Instructions for the task
Reproduce exactly, leaving out pictures, each line from the one holding "1162x1036 pixels." through the final line of the listing, and add nothing.
=== Section Start ===
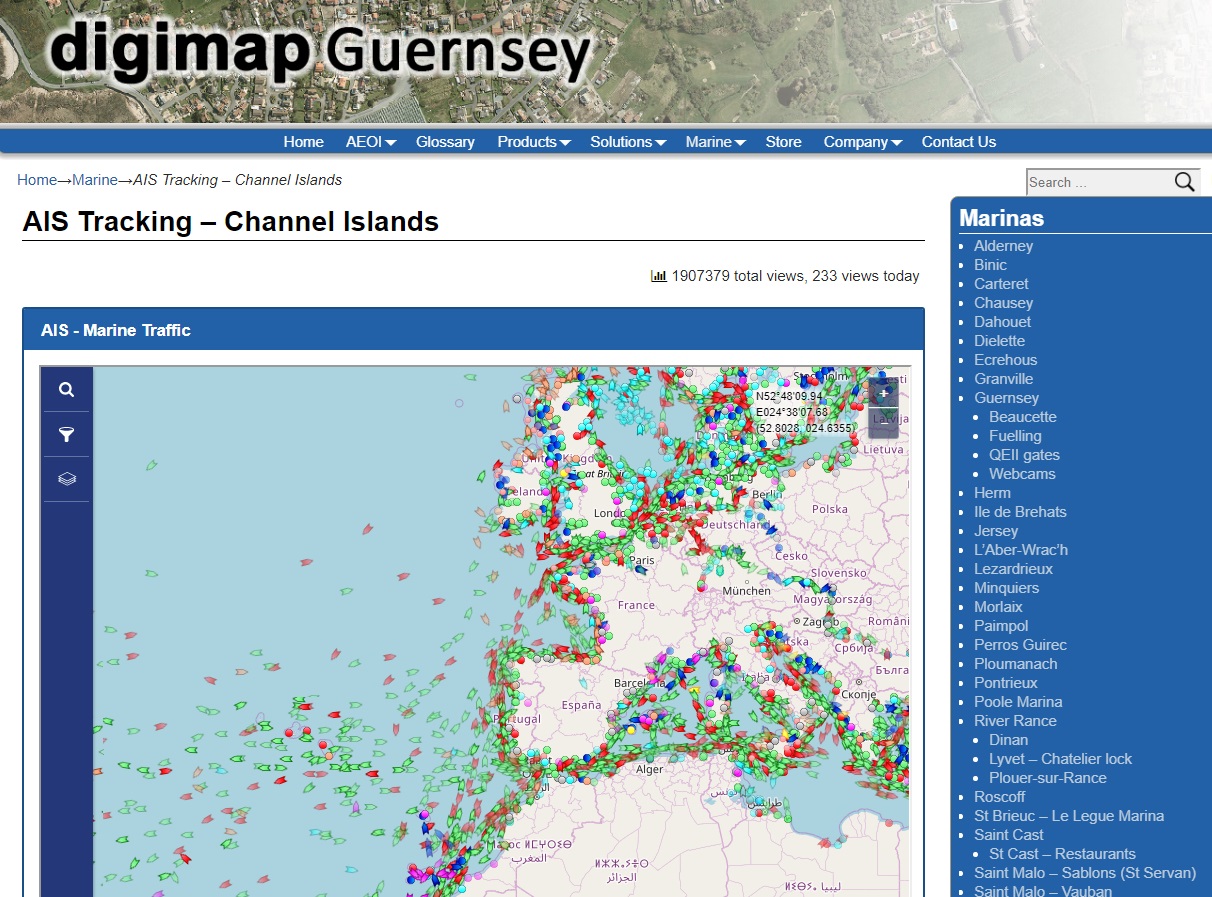Open the map filter funnel tool
Viewport: 1212px width, 897px height.
[x=66, y=435]
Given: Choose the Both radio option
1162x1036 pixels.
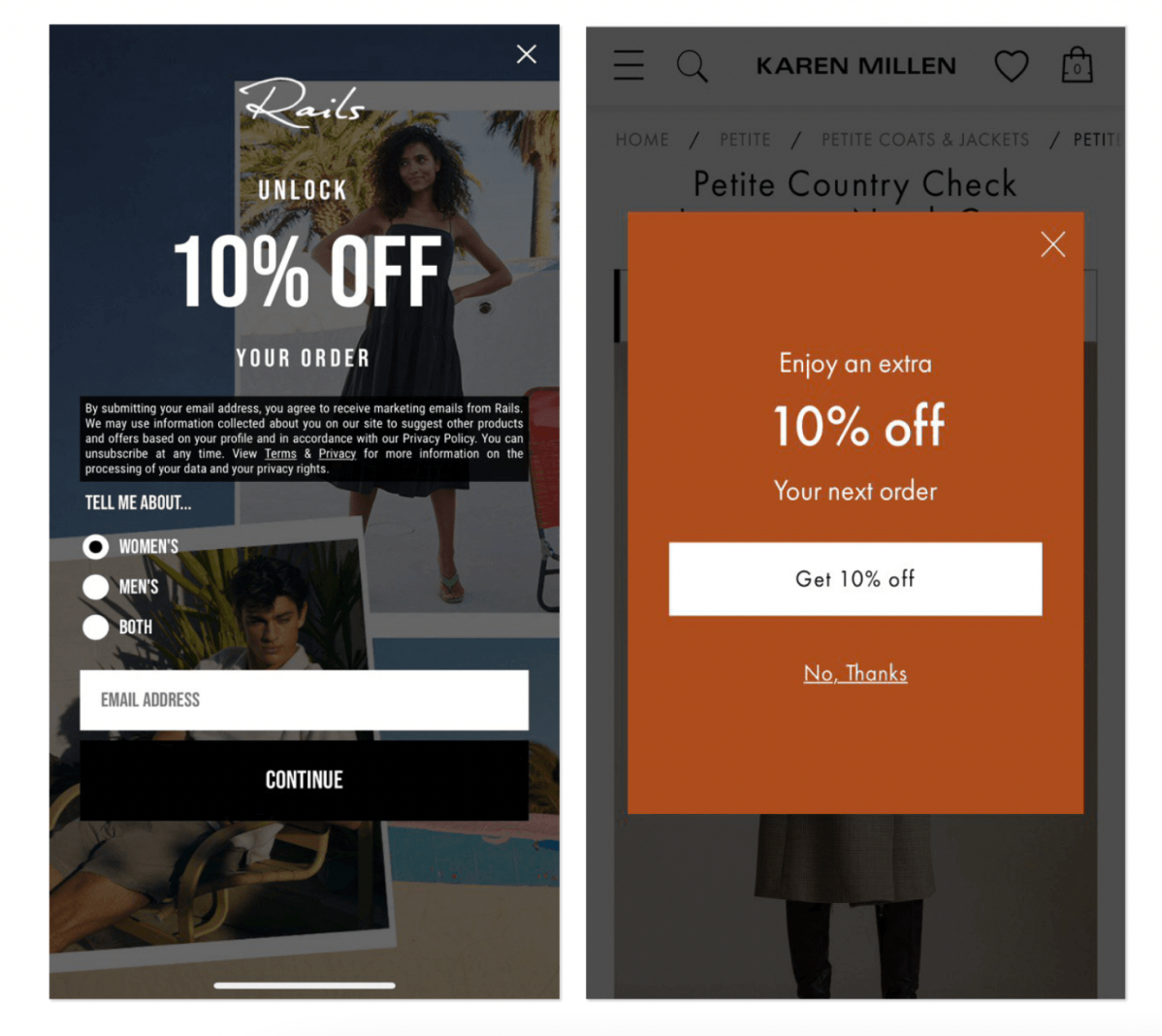Looking at the screenshot, I should point(96,627).
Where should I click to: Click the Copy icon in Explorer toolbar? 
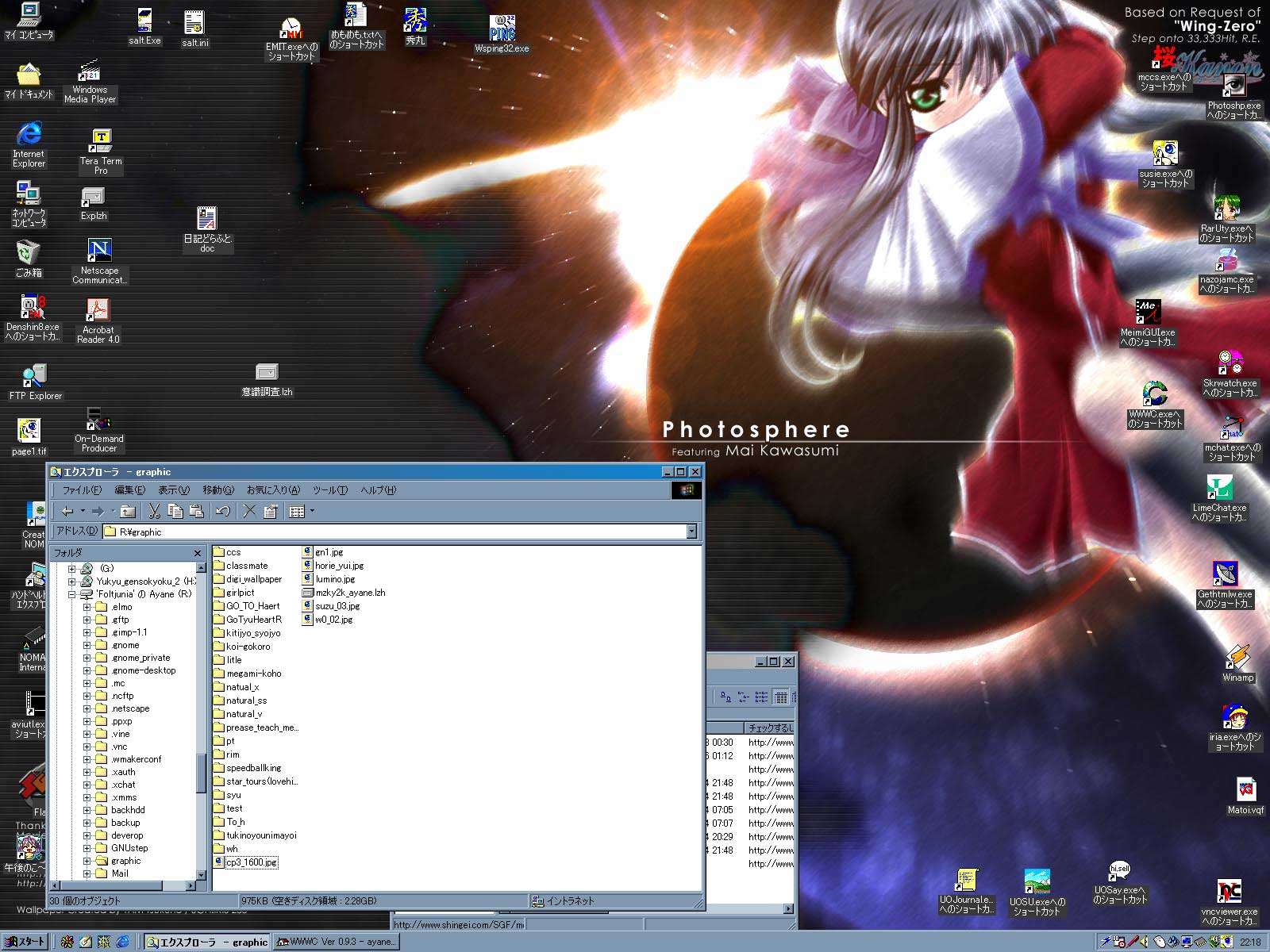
=== Section End ===
Output for this task
1162x1036 pixels.
Looking at the screenshot, I should point(96,627).
Where should I click to: Click the Copy icon in Explorer toolbar? 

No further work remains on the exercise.